Home / Letter From The Editor / Editor’s Note, DCMS #196

Editor’s Note, DCMS #196

Jul 7, 2014

First it was the Quintessential Quintet, then the Setaceous Sextet, and Septicidal Septet was next in our discussion of causes of hyperglycemia — now, this week in our Homerun Slides, we look at the Ominous Octet and how that affects hyperglycemia and glucose control.

Dr. Rudy Bilous, Professor of Clinical Medicine, Newcastle University, shares the history of diabetes beginning way back in 1500 BC in this week’s Clinical Text and our Disaster Averted is all about patient-generated insulin dosing regimens. In our Mastery In Minutes video, Dr. Tamara Hannon explains how type 2 diabetes is diagnosed in children and adolescents.

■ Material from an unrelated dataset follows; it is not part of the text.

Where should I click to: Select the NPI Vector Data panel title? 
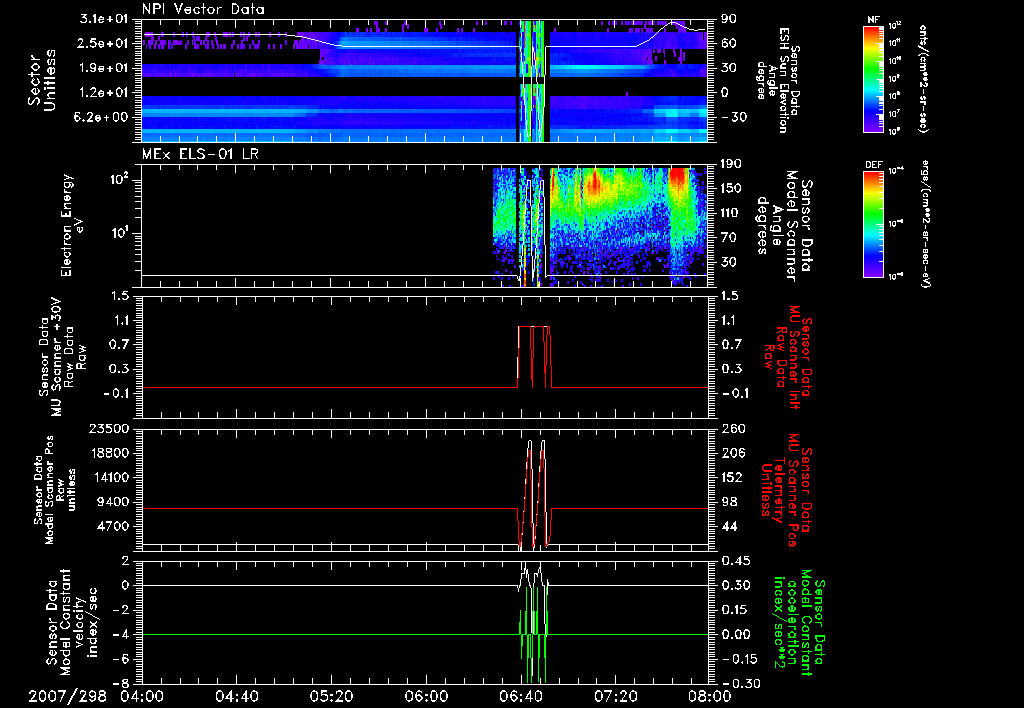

I am looking for professional opinions on the following question — if you have an opinion you would like to share then please let me know

Over the past three weeks I have had about half a dozen fellow road cycle riders come to me concerning their A1c values. None of these riders are overweight and none of them have diabetes and they were either in their late 30’s or early 40’s, but they are concerned because they are seeing high fasting readings of 120-140 mg/dl frequently. They also have indicated that the highest they get 2 hours after a meal is often lower than their fasting readings. Four of them had A1c values done and they were 5.7 to 5.8. Each of them wanted to know why they were getting these readings. I am looking to see what you, our readers, might feel the problem is. I proposed that their low carbohydrate consumption on these long rides was causing the liver to supply most of the energy source needed. This long term need for glucose could be creating a "dawn phenomenon" effect and this could be the reason their fasting readings were high.